Who Controls the Orbitals, Controls the World
When the Horvath came through, they announced their ownership of us by dropping rocks on three cities and gutting them. Since then, they’ve held Terra as their own personal fiefdom. With their control of the orbitals, there’s no way to win and Earth’s governments have accepted the status quo.
Live Free or Die
To free the world from the grip of the Horvath is going to take an unlikely hero. A hero unwilling to back down to alien or human governments, unwilling to live in slavery, and with enough hubris, if not stature, to think he can win.
Fortunately, there’s Tyler Vernon. And he has bigger plans than just getting rid of the Horvath.
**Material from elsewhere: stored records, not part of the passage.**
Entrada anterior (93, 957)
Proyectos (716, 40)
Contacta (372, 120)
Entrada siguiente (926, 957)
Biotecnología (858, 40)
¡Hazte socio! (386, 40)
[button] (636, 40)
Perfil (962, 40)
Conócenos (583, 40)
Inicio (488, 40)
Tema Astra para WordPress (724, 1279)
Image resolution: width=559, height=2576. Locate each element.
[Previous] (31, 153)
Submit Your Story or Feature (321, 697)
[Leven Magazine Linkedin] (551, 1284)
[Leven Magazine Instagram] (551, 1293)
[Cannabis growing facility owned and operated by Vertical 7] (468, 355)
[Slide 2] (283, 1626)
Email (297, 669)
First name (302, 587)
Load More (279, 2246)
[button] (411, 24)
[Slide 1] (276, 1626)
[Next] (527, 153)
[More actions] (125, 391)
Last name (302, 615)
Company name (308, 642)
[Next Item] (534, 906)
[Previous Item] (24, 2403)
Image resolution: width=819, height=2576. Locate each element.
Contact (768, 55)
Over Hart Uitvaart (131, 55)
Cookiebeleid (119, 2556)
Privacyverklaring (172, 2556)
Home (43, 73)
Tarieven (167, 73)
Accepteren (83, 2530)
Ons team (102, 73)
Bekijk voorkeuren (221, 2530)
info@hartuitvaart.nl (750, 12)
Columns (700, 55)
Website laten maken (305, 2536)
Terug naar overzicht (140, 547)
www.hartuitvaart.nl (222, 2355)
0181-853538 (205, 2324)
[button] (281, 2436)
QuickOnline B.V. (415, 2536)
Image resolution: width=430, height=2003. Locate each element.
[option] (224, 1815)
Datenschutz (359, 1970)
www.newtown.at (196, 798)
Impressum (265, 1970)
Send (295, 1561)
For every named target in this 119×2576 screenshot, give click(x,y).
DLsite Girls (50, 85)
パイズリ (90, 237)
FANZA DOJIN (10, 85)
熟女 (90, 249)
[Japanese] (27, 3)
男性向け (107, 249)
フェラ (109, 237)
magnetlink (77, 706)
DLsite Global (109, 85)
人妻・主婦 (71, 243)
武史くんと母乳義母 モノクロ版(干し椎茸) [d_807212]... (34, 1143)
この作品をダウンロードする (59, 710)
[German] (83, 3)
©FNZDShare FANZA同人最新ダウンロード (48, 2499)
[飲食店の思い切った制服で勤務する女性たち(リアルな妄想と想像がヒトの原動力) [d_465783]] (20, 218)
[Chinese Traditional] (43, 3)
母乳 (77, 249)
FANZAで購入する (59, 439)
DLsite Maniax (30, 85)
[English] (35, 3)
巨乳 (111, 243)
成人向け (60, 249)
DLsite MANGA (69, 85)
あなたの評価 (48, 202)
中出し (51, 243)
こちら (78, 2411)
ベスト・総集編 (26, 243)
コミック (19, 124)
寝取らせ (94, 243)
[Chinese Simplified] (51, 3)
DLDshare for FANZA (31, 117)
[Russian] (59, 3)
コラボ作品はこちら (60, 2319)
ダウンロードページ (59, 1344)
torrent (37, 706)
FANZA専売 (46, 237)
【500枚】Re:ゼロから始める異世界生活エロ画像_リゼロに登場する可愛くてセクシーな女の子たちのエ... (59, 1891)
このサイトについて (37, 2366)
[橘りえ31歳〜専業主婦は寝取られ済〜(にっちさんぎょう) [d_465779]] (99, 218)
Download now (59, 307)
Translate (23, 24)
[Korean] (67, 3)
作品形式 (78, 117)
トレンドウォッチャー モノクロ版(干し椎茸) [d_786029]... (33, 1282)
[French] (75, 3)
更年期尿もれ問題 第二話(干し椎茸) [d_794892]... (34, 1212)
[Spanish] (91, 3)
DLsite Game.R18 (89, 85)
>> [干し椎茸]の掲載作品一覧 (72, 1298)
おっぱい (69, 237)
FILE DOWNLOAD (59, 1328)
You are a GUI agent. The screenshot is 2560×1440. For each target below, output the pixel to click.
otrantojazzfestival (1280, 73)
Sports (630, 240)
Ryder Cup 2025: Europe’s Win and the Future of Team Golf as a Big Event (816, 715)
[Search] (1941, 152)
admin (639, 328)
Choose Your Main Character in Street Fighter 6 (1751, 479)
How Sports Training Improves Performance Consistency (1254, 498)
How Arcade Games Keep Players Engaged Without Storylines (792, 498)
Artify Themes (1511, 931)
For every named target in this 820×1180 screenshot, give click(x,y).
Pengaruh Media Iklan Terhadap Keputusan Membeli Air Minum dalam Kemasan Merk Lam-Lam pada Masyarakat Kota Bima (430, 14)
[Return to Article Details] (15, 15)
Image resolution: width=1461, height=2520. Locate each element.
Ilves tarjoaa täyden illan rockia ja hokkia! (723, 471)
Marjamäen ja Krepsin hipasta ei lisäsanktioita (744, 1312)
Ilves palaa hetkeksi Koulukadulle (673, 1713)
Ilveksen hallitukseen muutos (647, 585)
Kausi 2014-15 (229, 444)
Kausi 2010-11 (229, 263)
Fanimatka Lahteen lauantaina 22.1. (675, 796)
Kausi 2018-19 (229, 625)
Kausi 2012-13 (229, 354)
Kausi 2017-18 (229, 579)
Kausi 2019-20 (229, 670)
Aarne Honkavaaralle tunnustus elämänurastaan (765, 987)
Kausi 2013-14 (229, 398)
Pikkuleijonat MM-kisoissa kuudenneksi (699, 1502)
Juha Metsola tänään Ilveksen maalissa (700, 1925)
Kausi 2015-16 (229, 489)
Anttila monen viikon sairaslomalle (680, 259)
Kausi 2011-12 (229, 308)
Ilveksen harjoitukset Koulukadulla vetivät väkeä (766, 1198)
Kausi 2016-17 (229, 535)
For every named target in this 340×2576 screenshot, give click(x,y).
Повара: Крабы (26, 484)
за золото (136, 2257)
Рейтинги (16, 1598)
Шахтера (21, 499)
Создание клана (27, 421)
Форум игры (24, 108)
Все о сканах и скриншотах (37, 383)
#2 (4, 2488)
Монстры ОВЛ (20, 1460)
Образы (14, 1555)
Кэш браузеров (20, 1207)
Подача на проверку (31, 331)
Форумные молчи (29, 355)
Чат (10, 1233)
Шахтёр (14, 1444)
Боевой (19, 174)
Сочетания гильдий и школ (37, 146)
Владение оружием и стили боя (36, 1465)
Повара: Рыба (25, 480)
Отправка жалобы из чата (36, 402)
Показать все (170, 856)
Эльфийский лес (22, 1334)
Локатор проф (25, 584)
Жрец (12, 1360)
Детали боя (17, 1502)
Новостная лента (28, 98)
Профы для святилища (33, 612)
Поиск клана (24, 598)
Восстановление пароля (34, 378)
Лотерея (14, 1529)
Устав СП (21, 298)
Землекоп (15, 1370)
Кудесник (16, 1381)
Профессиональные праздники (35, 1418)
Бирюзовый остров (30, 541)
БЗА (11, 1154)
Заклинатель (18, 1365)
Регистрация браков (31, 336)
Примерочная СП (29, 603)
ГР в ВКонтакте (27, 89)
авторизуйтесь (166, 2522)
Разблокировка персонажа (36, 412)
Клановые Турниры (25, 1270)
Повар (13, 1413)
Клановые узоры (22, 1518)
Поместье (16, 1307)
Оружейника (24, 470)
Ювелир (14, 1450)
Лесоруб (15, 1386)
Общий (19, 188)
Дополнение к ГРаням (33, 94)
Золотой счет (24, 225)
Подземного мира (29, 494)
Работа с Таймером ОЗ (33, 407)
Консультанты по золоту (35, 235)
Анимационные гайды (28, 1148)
Troy Rising is a book in three parts—Live Free or Die being the first part—detailing the freeing of Earth from alien conquerors, the first steps into space using off-world technologies and the creation of Troy, a thousand-trillion-ton battle station designed to secure the Solar System.
When I read it, I didn’t realize it was the first part of a trilogy, but when I got to the end of the book, it made sense. And the story was just getting started at the end of the book. I expected a book about an alien invasion and a war, and I got that. Ringo is never a disappointment. But it was also something else. He included a lot of hard science in the story, which I always like, and the war wasn’t a matter of just shooting each other but how earth caught up technology wise, despite being woefully behind the alien invaders.
What I didn’t like was the political bent of the story. I don’t know if this is a personal agenda, and I haven’t seen this show up in any of his other books, but there was a strong Social Darwinism bent to his stories. If you’ve ever read Ayn Rand’s Atlas Shrugged, you will recognize a lot of the philosophy that shows up here, which demonstrates an attitude that some people are more worthy than others, even when it comes to survival. I’ve seen other radical conservatism show up in science fiction before, especially in military science fiction, but this time it bothered me.
The story is interesting and fun, but because of the heavy hand when it came to Social Darwinism, I probably won’t read the rest of the series. Nevertheless, I give the series four out of five stars.